• Aim of the exercise: Copy all lines in the data that contain the string "upload".

• Entries supplied:
-------

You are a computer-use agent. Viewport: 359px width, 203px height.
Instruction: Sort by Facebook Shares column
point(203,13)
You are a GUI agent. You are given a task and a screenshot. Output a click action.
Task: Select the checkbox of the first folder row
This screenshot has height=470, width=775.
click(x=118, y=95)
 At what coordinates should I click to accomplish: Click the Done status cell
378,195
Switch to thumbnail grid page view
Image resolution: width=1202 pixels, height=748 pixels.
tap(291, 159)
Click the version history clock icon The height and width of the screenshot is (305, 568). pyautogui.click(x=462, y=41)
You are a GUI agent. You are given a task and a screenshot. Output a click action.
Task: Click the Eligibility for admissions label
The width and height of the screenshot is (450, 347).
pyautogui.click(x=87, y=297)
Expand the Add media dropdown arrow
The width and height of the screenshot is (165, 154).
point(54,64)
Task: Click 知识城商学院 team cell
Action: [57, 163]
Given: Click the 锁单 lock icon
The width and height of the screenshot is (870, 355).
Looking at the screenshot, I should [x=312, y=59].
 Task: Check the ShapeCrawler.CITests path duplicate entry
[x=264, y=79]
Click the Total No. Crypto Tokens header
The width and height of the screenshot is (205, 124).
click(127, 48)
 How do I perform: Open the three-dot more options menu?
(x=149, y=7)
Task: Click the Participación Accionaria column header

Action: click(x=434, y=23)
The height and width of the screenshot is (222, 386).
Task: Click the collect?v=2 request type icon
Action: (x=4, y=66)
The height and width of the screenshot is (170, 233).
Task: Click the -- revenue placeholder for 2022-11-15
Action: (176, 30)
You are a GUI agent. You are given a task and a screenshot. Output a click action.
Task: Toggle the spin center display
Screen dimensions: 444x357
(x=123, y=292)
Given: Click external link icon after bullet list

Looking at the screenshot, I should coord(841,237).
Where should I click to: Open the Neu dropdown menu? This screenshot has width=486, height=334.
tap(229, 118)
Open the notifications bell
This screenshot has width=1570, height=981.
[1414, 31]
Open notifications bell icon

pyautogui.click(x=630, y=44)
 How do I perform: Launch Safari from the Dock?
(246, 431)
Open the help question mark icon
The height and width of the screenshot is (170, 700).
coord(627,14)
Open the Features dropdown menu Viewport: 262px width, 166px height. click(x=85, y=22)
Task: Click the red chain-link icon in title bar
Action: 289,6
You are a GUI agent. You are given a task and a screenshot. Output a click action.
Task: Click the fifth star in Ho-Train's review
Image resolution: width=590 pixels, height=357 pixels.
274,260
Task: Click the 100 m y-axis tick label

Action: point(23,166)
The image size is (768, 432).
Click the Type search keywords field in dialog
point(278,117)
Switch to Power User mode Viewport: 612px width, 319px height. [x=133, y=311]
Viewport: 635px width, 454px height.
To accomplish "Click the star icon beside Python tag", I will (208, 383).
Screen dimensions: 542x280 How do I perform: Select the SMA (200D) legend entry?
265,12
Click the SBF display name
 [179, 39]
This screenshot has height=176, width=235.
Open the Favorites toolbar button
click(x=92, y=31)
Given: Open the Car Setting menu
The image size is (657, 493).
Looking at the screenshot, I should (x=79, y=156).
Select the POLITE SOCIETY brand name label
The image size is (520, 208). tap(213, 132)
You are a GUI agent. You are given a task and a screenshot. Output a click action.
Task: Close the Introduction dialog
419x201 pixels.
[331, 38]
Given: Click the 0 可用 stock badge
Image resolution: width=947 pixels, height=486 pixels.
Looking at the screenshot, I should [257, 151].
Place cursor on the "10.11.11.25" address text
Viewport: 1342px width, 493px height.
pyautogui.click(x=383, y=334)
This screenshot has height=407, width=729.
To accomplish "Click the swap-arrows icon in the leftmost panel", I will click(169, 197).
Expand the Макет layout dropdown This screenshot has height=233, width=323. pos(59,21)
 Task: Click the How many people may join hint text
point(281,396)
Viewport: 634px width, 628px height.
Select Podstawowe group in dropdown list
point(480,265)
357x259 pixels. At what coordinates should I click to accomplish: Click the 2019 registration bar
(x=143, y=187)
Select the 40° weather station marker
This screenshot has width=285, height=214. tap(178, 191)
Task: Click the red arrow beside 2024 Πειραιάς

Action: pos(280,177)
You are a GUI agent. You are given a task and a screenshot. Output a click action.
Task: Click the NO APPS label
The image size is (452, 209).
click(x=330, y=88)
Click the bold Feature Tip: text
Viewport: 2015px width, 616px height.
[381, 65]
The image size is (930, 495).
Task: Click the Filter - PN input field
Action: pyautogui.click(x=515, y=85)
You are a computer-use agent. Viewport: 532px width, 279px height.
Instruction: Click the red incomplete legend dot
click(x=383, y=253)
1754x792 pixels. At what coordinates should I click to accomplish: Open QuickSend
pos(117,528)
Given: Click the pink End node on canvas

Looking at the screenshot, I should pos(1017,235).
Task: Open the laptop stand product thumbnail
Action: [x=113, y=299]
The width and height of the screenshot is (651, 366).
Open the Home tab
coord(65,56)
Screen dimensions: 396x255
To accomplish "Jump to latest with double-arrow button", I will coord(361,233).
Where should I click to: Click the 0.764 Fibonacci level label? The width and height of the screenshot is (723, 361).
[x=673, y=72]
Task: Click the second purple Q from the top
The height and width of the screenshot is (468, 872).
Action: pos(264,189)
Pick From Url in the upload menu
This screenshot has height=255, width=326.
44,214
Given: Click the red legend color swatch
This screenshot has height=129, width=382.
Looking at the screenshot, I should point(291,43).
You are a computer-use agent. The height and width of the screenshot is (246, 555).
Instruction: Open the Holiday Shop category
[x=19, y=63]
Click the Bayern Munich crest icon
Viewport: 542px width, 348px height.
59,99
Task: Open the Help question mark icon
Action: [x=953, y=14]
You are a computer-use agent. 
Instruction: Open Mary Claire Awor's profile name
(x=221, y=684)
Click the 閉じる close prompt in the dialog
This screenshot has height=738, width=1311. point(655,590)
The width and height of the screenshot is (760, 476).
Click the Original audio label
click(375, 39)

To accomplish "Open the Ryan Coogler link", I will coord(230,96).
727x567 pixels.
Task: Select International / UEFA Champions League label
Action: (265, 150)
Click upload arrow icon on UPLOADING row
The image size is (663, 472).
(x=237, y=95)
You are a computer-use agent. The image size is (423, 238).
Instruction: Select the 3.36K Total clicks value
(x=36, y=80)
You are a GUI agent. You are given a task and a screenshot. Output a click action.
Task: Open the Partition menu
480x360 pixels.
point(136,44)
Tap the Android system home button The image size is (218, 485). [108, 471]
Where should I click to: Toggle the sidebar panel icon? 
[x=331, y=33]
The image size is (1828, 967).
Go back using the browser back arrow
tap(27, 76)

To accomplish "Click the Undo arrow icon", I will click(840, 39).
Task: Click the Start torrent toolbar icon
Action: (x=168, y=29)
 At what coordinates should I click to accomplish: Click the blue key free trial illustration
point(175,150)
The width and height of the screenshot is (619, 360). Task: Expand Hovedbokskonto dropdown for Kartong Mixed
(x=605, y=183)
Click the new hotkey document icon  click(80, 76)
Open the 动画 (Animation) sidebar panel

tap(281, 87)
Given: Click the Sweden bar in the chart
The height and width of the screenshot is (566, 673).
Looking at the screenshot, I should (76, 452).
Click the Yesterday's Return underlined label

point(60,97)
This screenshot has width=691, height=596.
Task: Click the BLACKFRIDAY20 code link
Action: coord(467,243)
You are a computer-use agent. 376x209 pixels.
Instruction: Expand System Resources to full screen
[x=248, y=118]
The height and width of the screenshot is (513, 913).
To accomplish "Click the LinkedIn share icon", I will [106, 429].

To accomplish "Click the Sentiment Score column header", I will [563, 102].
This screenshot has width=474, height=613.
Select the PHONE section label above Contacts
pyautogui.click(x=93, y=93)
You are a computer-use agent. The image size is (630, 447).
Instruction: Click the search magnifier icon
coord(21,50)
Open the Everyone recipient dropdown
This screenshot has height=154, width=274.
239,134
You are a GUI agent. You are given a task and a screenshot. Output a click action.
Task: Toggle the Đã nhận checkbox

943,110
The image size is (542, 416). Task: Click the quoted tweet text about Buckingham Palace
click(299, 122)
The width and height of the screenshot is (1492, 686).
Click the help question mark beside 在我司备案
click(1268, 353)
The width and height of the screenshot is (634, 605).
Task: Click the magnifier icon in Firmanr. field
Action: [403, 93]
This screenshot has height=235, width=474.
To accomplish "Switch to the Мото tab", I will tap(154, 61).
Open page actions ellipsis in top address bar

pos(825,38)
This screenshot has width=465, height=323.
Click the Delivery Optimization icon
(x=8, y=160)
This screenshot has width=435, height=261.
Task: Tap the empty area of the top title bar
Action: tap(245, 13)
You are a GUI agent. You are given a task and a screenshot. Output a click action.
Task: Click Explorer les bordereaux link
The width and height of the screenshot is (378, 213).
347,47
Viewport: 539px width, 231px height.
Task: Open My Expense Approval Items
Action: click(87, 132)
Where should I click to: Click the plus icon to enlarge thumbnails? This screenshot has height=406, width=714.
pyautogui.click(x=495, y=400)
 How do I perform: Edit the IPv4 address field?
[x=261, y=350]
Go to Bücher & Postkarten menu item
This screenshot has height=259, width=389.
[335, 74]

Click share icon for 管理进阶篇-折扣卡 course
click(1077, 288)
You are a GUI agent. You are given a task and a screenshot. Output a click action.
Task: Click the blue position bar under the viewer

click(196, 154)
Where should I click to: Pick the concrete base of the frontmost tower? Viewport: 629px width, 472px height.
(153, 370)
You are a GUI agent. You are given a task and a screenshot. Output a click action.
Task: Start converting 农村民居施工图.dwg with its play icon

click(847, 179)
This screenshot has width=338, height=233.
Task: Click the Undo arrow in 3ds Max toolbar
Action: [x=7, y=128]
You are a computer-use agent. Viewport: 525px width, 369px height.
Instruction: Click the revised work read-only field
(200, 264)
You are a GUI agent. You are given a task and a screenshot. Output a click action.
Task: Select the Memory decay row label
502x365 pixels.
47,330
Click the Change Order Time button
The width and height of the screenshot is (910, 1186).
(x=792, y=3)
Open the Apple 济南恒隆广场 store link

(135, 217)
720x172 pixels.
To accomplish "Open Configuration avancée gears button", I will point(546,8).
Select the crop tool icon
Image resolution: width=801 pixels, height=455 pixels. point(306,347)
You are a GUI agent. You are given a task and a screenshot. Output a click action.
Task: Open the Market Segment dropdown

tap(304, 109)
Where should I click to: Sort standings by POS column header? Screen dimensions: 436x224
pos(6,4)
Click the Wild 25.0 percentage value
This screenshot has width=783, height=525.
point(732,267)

-------

• Answer for the task:
Pick From Url in the upload menu
Click upload arrow icon on UPLOADING row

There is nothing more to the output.